Rewrite the part of the article on gold and armed groups in Africa that starts at the words "These new discoveries" and stops after "weak or absent.", putting "militant groups" everywhere "armed groups" appears.

● **Given text**:

• • • • • • •

الخميس. مايو 30th, 2024

When examining the distribution map of gold in the African continent, it becomes apparent that the regions where terrorist groups are most concentrated and active are those known as the “Saharan Gold Vein,” which stretches from Sudan in the east of the continent to Mauritania in its far west.

The conflict over gold and the assertion of influence in the states of Mali and Burkina Faso have sparked a significant conflict between terrorist groups, not only targeting government institutions but also civilians.

Among the most notorious contenders for gold are armed groups affiliated with organizations like Al-Qaeda, such as “Nusrat al-Islam wal Muslimeen,” as well as others affiliated with ISIS, such as “ISIS Greater Sahara,” alongside non-Islamic African militias.

According to the United Nations Environment Programme, Africa’s share of global gold amounted to 40%, with the total gold production from African mines reaching 680.3 metric tons in 2022. The African continent possesses nearly half of the world’s gold reserves. Despite these enticing figures, the fragility of political systems and the lack of law enforcement have turned Africa into a hub for international gold smuggling mafias.

Gold serves as one of the hidden drivers of conflict in the Sahel and desert regions of Africa, where armed groups and extremist militias fight to assert control over the extensive mines across the continent’s desert.

Since 2012, a rich gold vein has been discovered stretching across the desert from east to west.

These new discoveries in Chad, Niger, Mali, and Burkina Faso have increased the production and sale of this metal. In Burkina Faso, gold mining accounts for two-thirds of export revenues and 15% of the gross domestic product, besides providing 61,000 direct and indirect jobs.

According to a crisis assessment report by the International Crisis Organization, armed groups seize gold mining sites in areas where the state is weak or absent.

It is worth noting that the “Intakka Mine” in northern Mali, one of the largest gold extraction areas, has seen the spread of ISIS and the group “Nusrat al-Islam wal Muslimeen,” leading to the mine falling outside government control. This is in contrast to mines in the south and west of the country, where terrorists have not yet gained influence.

On November 6, 2022, a terrorist attack on worker transport buses at the “Bongou Mine,” owned by the Canadian gold company “Semafo,” killed 38 people and injured 60 others. These mines have become a source of income for jihadist organizations in the border triangle between Niger, Burkina Faso, and Mali.

Many rebel and terrorist movements in the African Sahel region consider gold laundering a primary source of funding and recruitment.

Al-Qaeda and ISIS offshoots in Africa target industrial mining operations and control parts of the informal gold trade in Burkina Faso, Mali, and Niger.

Reuters confirms that Islamists consider gold mines as a treasure trove of funds, enabling them to recruit new members and purchase weapons and explosives to expand their power through attacks.

In Burkina Faso, rebels have seized 24 gold extraction sites, producing gold worth $35 million annually.

• • • • • • •

● **Given information**:

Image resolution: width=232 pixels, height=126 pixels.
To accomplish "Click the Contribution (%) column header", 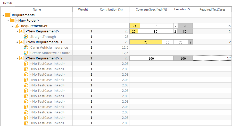I will click(111, 10).
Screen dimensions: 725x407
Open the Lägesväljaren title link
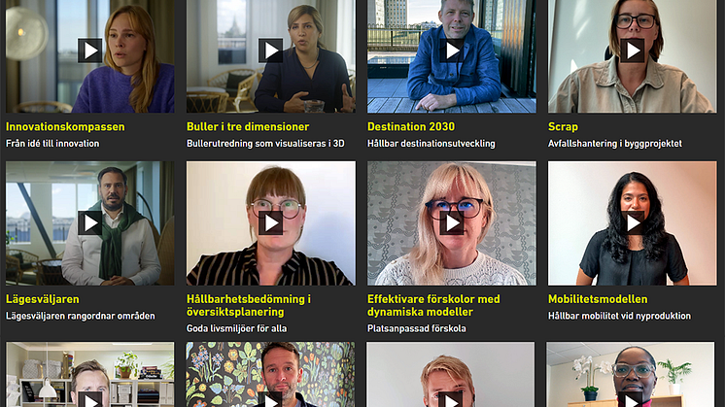(x=43, y=299)
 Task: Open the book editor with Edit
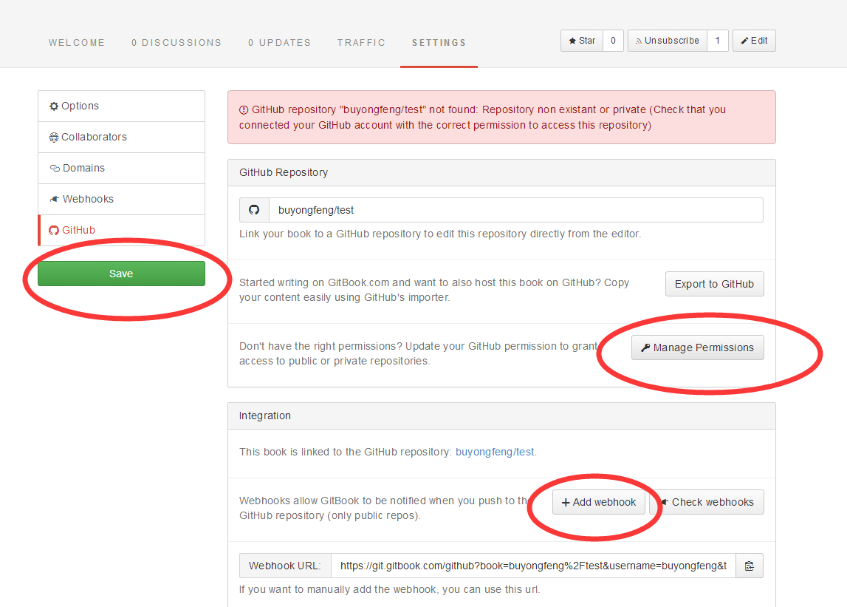pyautogui.click(x=754, y=41)
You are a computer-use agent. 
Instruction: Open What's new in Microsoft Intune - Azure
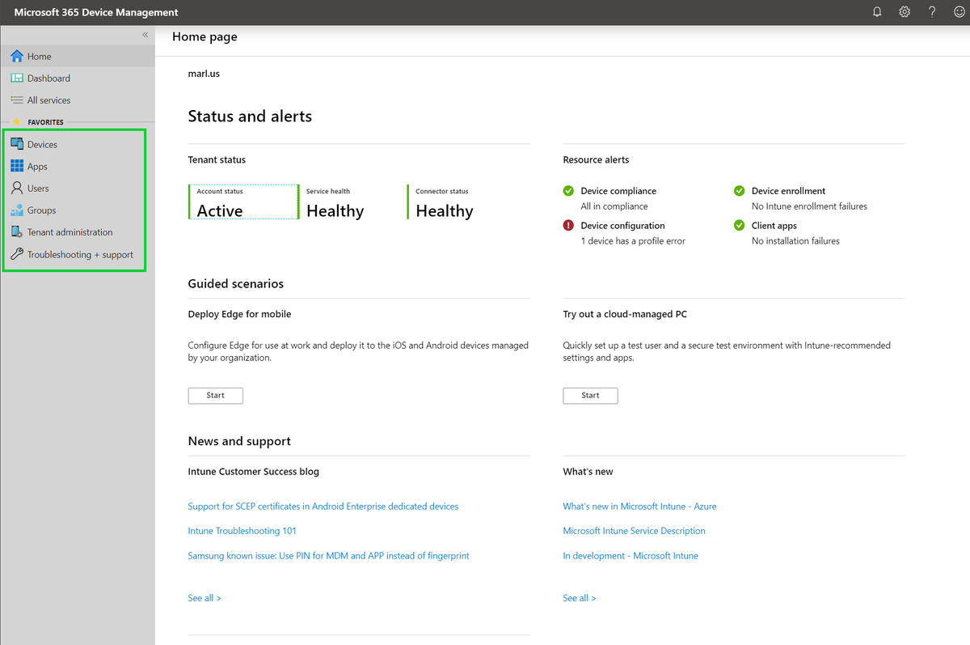(639, 506)
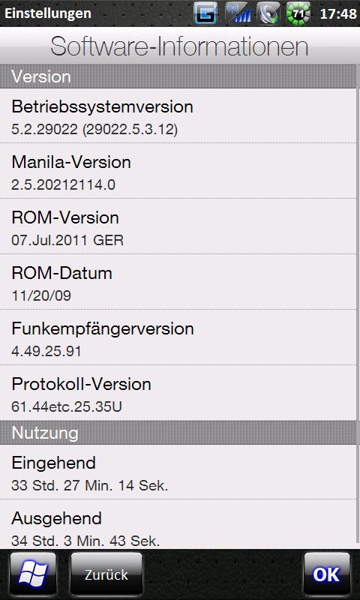The width and height of the screenshot is (360, 600).
Task: Tap the speaker volume status icon
Action: pos(269,14)
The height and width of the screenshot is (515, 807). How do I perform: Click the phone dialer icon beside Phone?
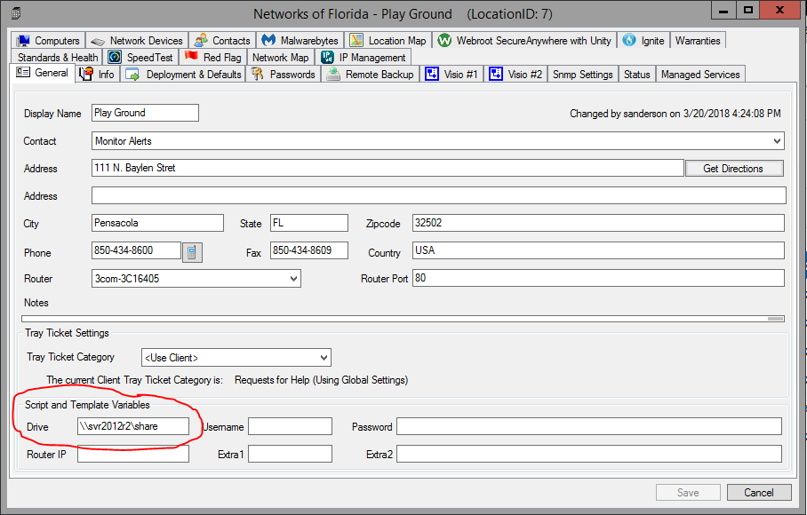(192, 253)
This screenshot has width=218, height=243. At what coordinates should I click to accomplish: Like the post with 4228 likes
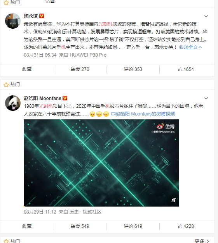(x=186, y=226)
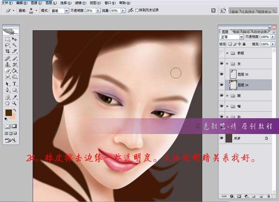Hide layer 图层 35 using its eye icon
The image size is (279, 202).
point(222,74)
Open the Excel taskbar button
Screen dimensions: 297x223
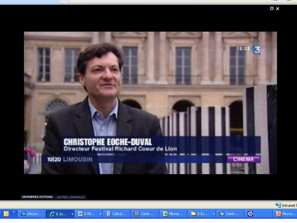coord(173,214)
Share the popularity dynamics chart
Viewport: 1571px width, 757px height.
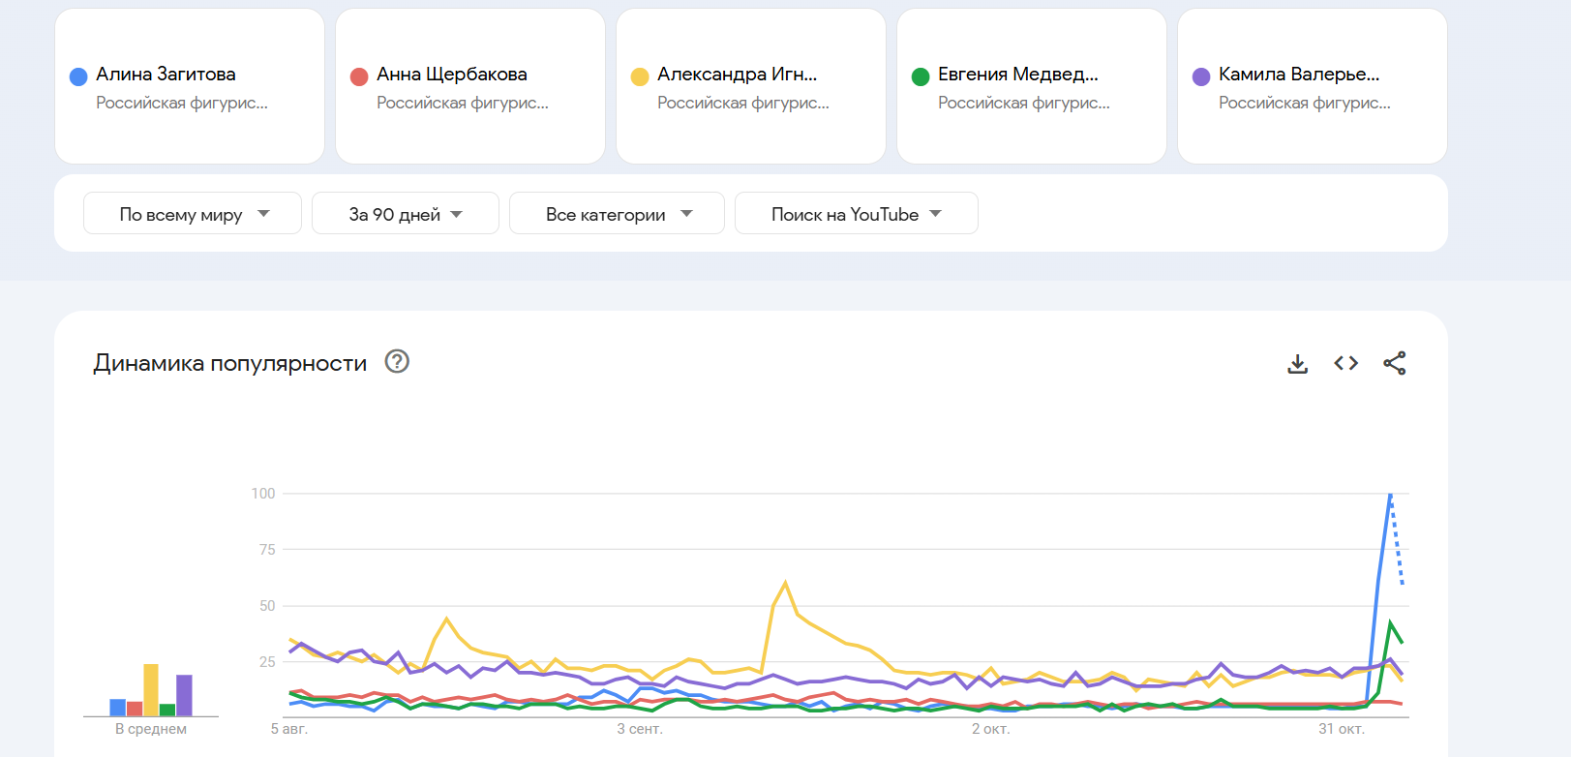coord(1394,363)
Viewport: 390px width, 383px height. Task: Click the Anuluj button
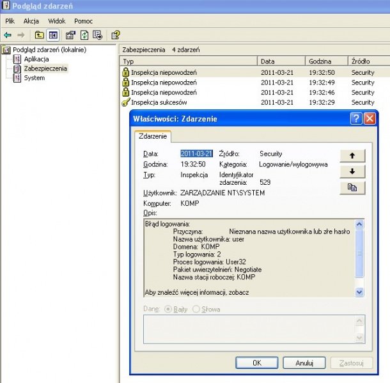[304, 363]
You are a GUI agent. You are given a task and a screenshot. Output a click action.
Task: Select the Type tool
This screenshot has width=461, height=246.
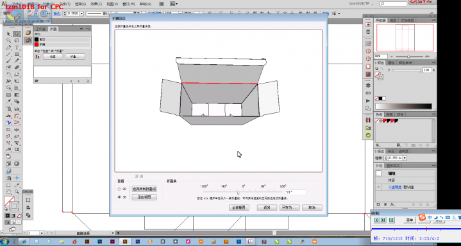coord(17,48)
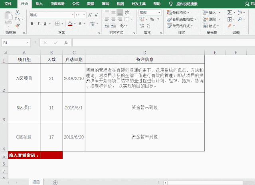
Task: Open the font name dropdown
Action: coord(71,15)
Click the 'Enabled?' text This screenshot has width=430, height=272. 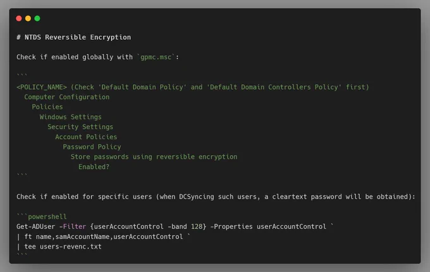pos(94,167)
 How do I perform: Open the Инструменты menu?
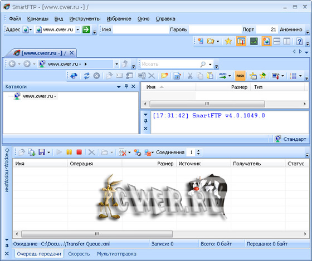(x=85, y=19)
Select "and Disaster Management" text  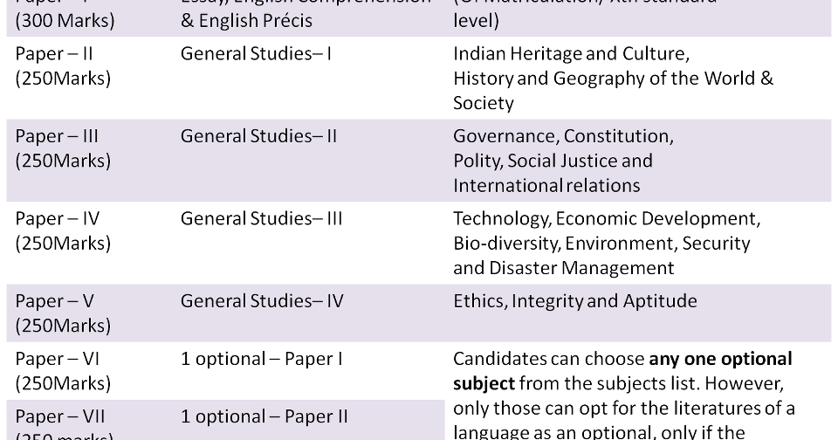point(563,267)
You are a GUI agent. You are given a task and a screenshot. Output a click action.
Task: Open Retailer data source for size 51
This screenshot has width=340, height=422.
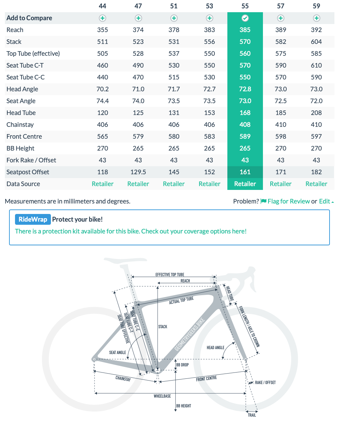pyautogui.click(x=174, y=184)
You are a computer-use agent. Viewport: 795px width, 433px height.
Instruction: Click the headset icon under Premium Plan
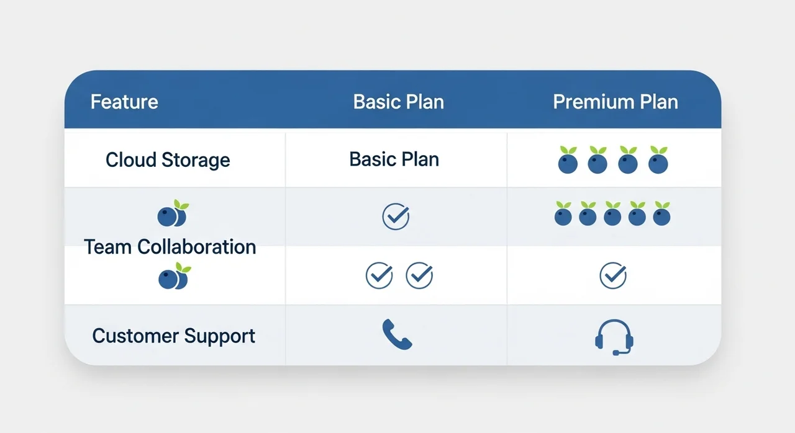click(x=614, y=337)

• • • • • • •

● **Exercise answer**:
These new discoveries in Chad, Niger, Mali, and Burkina Faso have increased the production and sale of this metal. In Burkina Faso, gold mining accounts for two-thirds of export revenues and 15% of the gross domestic product, besides providing 61,000 direct and indirect jobs.

According to a crisis assessment report by the International Crisis Organization, militant groups seize gold mining sites in areas where the state is weak or absent.